Let $\mathcal{S}^{q}$ be the presheaf of singular q-cochains on a topological space $X$, that is the functor $\mathcal{S}^{q} \colon \mathcal{O}(X)^{op} \to \mathbb{Z}$-$\mathsf{Mod}$ which is given by $\mathcal{S}^{q}(U)= \operatorname{Hom}(S_{q}(U), \mathbb{Z})$, where $S_q(U)$ is the abelian group of singular $q$-chains on $X$. I understood from my previous question why $\mathcal{S}^q$ is not a sheaf but a presheaf.
Now if I take an arbitrary singular chain $\sigma \colon \Delta^q \to X$, the image $\sigma(\Delta^q)$ lies in some open set $W \subset X.$Is the germ of a cochain $f \in \mathcal{S}^q(W)$ satisfying $\langle f, \sigma \rangle =1$ equal to $0$ at any point $x \in W$? I feel if it is true, all of the germs of the presheaves of singular cochains must be $0$ except for the following example as we can chose an open covering $\{U, V \}$ such that $W \not \subset U$ and, $W \not \subset V$.
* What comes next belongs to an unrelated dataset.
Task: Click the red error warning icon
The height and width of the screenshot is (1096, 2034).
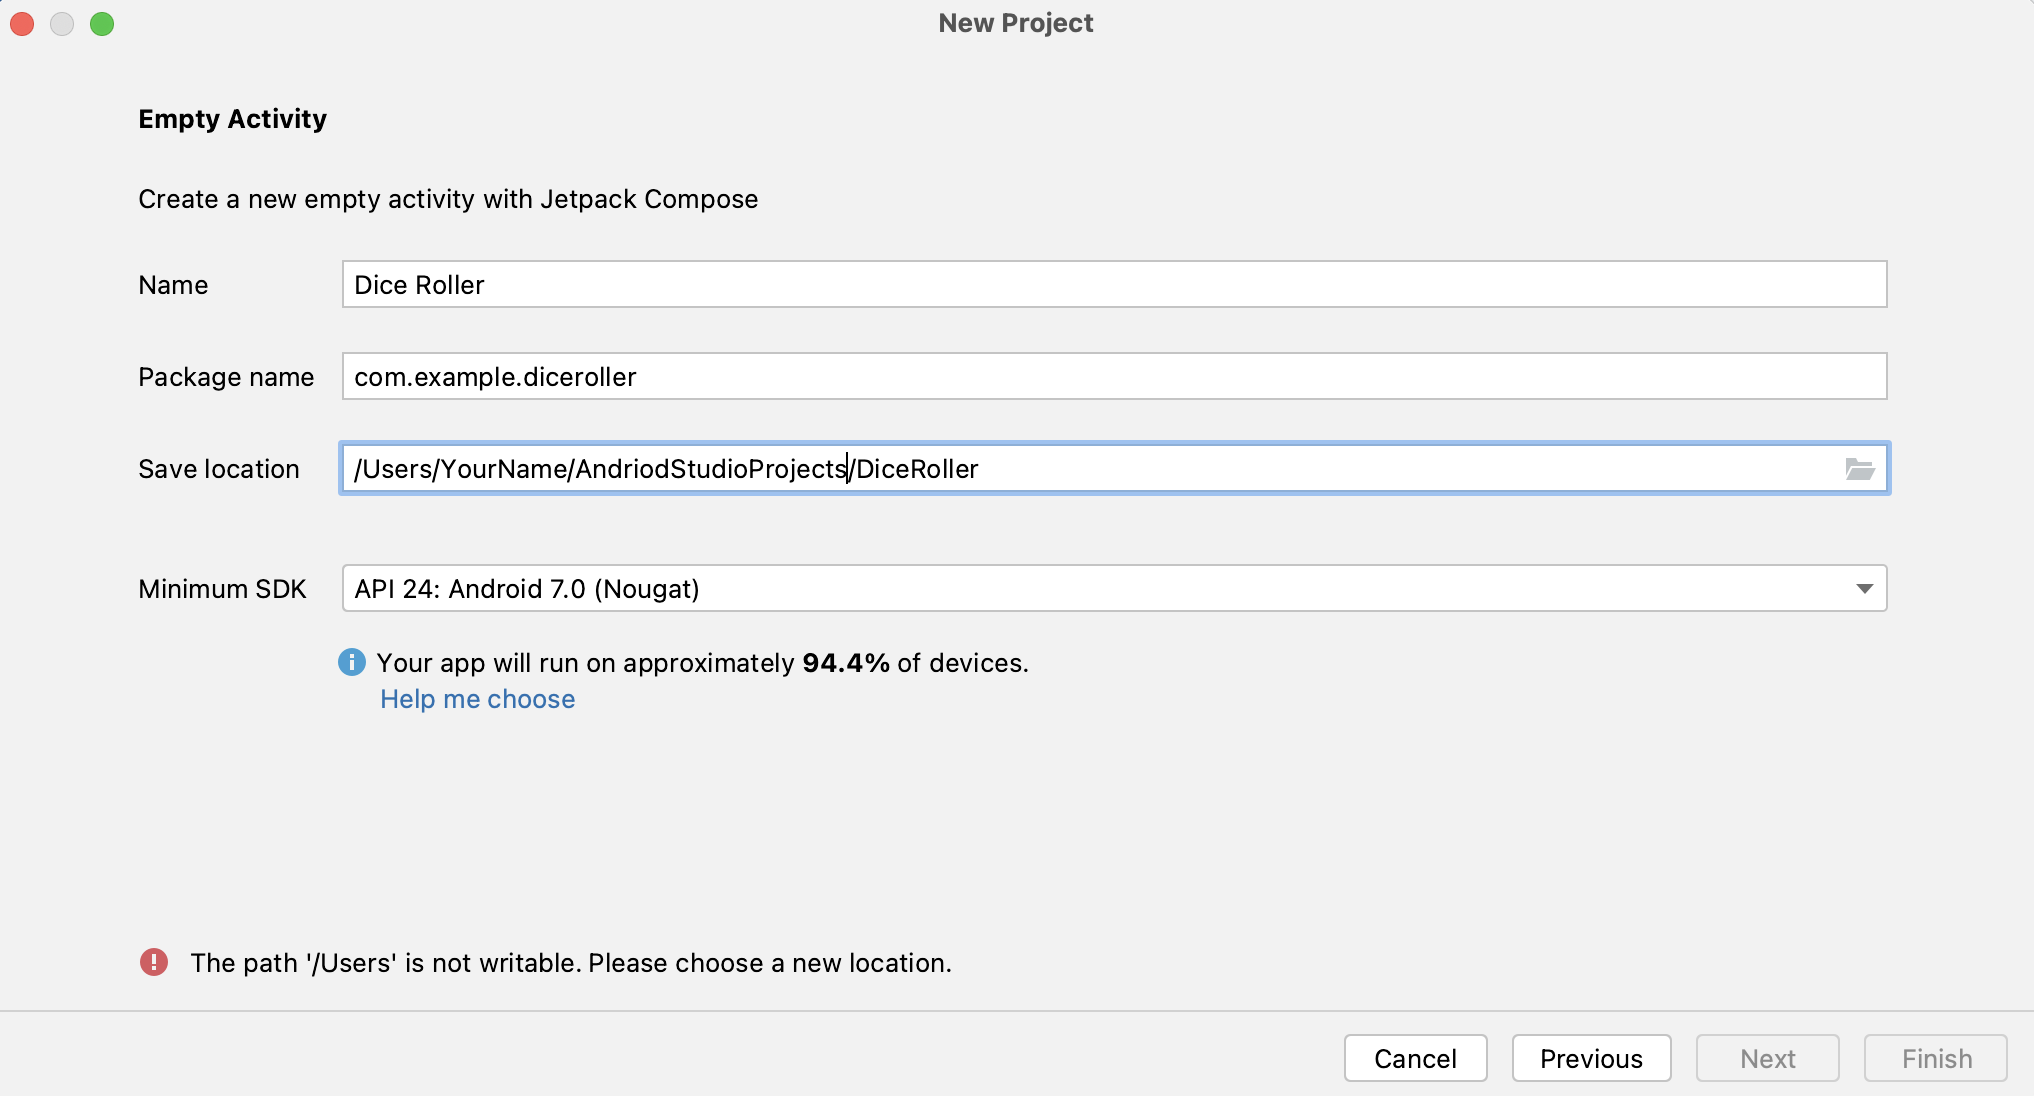Action: (x=154, y=962)
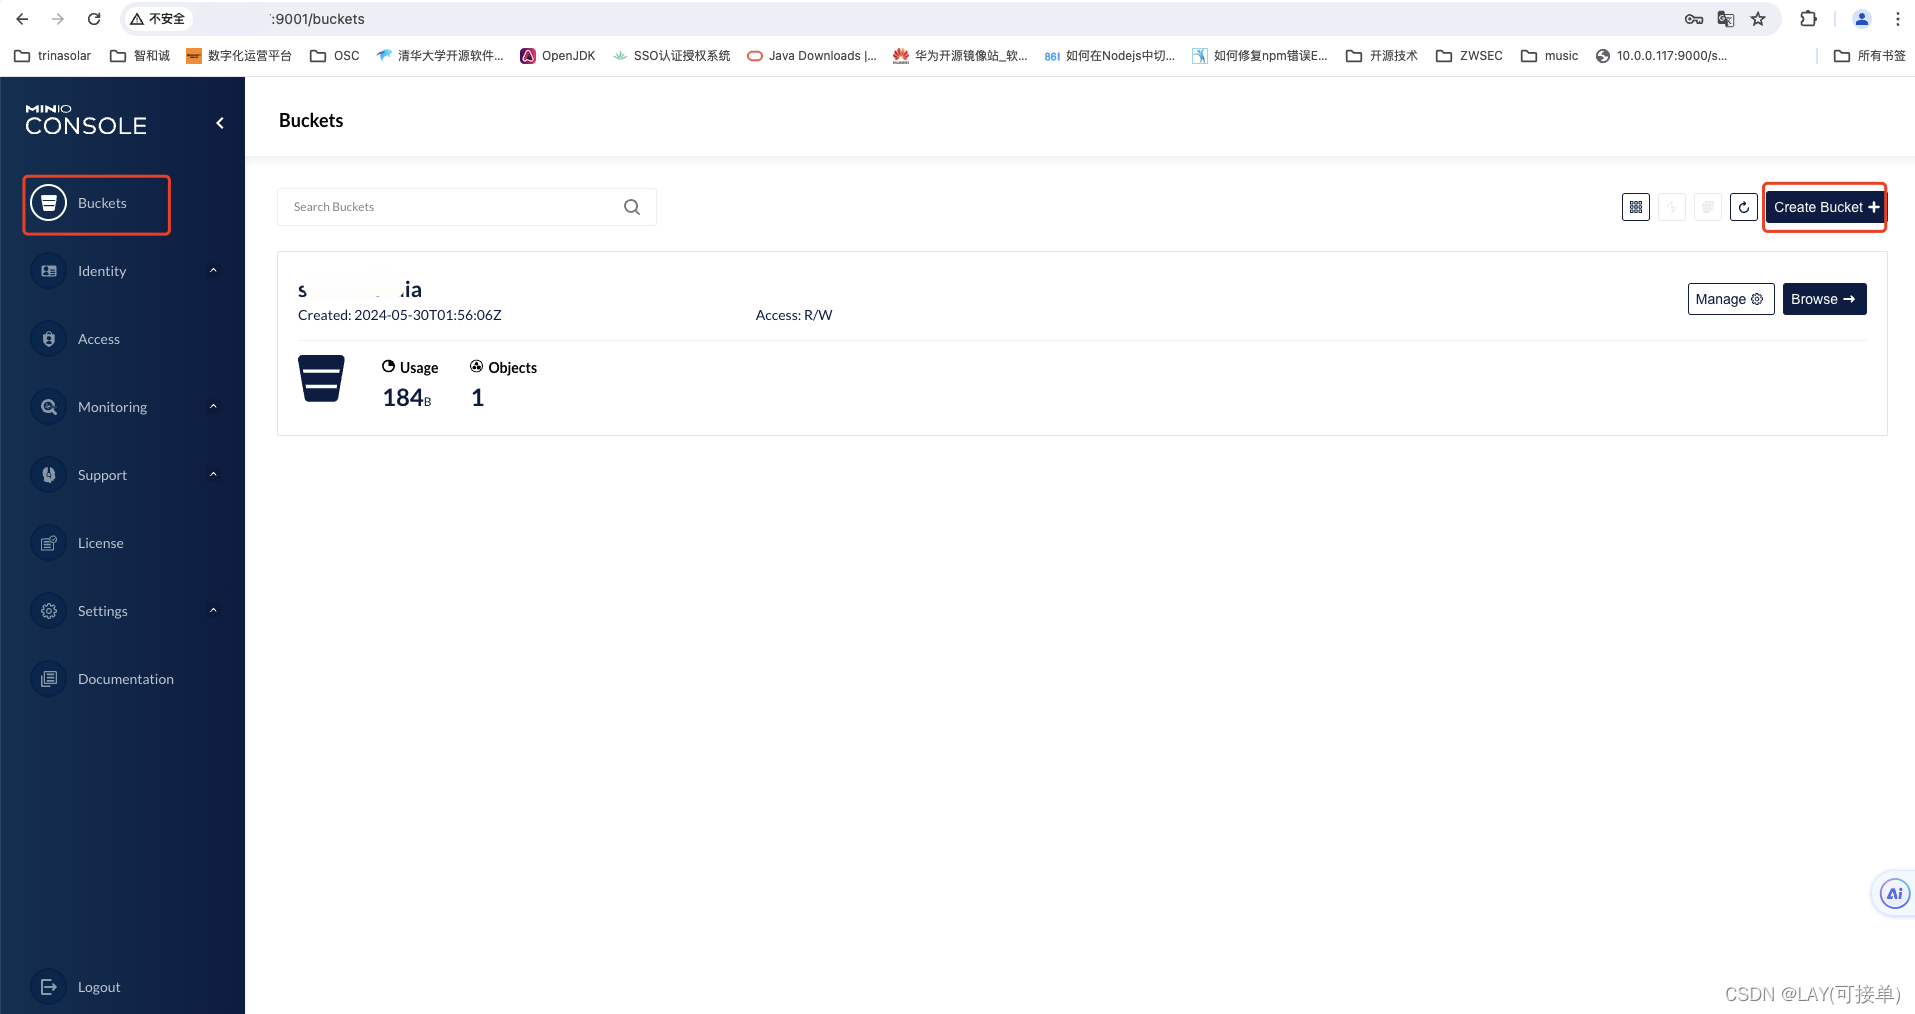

I found a example of non-zero germ of singular cochain $f \in \mathcal{S}^q(W)$ at $x \in W$ satisfying $\langle f, \sigma \rangle=1$ which image $\sigma(\Delta^q)$ is equal to a point $x \in X$. I'm still confused that the element of sections of the sheafication of the presheaf $\mathcal{S}^q$ are consisted only such elements?